Había deambulado durante horas por el bosque y todo le parecía igual. Cada árbol, cada sendero, cada encrucijada.

Cuando por fin encontró su bicicleta hacía bastante más calor y brillaba el sol. Las bicicletas de los demás ya no estaban.

Se había pasado todo el camino a casa indignado consigo mismo por haberse marchado antes que los demás para luego llegar a casa más tarde. Los otros seguro que se habrían sorprendido al ver que su bicicleta aún estaba allí. O quizá no.

Probablemente ni siquiera se habían dado cuenta. Luego no había vuelto a hablar del asunto con ninguno de ellos. Todos estaban agotados después de esa noche.

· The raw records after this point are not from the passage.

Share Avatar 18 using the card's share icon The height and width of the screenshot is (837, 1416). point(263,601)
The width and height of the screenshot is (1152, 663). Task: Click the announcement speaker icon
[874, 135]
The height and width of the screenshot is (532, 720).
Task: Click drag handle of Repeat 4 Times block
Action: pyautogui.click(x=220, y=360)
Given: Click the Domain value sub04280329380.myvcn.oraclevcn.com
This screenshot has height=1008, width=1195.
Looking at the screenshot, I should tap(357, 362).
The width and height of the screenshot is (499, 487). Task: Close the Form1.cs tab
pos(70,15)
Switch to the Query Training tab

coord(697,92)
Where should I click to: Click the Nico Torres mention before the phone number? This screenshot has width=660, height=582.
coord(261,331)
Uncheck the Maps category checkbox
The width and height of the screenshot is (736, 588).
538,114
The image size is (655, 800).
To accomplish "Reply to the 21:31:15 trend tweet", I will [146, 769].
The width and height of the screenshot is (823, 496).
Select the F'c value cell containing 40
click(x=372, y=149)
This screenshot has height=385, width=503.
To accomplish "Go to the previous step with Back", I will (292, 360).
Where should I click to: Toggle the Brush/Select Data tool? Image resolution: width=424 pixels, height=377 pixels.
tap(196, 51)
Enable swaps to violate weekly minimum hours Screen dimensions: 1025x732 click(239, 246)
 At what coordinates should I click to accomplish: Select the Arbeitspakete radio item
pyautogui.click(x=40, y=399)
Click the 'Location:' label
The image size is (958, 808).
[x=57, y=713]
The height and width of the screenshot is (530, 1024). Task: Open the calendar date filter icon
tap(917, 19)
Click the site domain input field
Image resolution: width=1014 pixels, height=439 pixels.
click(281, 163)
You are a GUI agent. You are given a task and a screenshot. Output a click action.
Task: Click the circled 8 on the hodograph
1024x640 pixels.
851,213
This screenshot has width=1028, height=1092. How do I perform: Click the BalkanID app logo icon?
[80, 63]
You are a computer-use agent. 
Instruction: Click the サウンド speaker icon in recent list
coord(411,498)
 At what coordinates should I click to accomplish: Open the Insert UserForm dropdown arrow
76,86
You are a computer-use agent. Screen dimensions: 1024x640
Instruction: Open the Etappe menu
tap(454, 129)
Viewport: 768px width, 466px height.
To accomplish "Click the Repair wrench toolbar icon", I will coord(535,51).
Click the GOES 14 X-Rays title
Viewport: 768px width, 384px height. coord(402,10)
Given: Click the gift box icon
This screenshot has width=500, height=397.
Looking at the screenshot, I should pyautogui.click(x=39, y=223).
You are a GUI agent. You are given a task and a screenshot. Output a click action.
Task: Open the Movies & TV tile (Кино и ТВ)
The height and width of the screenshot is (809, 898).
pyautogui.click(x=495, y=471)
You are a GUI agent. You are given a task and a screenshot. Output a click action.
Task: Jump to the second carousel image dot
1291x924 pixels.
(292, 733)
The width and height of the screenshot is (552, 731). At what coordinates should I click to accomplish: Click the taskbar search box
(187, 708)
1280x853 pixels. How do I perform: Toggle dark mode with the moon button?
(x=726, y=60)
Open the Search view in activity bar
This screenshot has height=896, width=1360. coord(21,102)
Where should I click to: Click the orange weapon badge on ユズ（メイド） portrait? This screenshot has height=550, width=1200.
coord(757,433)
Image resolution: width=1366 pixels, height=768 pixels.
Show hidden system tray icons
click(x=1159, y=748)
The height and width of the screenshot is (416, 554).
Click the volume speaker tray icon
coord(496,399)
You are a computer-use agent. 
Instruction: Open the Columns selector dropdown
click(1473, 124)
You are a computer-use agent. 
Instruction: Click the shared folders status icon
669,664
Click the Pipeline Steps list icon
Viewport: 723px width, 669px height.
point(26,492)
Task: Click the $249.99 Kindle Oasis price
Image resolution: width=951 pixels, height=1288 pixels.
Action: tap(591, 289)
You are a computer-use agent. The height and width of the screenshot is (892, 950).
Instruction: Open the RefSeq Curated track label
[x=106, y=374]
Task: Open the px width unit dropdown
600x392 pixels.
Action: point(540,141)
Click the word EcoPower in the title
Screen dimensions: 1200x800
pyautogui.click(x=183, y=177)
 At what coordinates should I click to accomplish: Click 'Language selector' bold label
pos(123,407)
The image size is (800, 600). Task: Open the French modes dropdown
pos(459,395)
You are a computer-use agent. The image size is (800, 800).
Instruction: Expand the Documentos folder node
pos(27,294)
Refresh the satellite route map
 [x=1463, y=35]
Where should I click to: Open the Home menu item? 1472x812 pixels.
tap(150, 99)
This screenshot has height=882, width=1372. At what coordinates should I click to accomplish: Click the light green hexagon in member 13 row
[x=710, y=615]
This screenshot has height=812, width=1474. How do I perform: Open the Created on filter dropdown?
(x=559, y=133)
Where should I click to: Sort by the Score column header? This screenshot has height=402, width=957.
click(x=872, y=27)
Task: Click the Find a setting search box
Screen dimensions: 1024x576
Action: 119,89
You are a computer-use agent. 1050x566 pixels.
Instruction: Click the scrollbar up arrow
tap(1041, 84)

Había sido durante las vacaciones. Habían estado hablando toda la noche. Habían comido carne, bebido cerveza y aguardiente y no habían parado de hablar. No lograba recordar ni una palabra, recordaba sólo el cansancio de por la mañana y el miedo difuso que había sentido al caminar por senderos siempre idénticos en un bosque donde todo era igual.

Fue al hotel. Aparcó el coche en el garaje y subió en ascensor directamente al quinto piso. No se encontró a nadie.

Su habitación estaba vacía. Sobre la mesa zumbaba su ordenador. Junto a él, la funda del deuvedé. Se quitó la chaqueta y la colgó en el respaldo de la silla. El reloj del televisor marcaba las cinco y media.

La cama estaba hecha y fría. Se tumbó de espaldas y pensó en el desayuno.

Dentro de una hora bajaría a desayunar. Tenía hambre. Estaba muerto de hambre.

Tenía verdaderas ganas de ése estupendo desayuno, yogur fresco con fresas, huevos revueltos con bacon y salmón ahumado con pasta de rábano picante y un café con mucho azúcar. Tenía un hambre colosal, y en una hora podría saciarla.

Su brazo izquierdo yacía a su lado aún como un cuerpo extraño. Siguió mirando cómo pasaban las cifras del reloj del televisor, contando en voz baja.

Jamás se había alegrado tanto de comer. En la habitación contigua un hombre tuvo un ataque de tos excepcionalmente fuerte. Luego enmudeció durante un rato, para volver a empezar después con fuerza renovada. Timo Korvensuo podía oír incluso cómo se desprendían las flemas.

Contaba los minutos y sentía que algo estaba pasando. Algo importante.

No sabía qué era, pero, fuera lo que fuera, era algo muy significativo y le hacía sentirse ligero.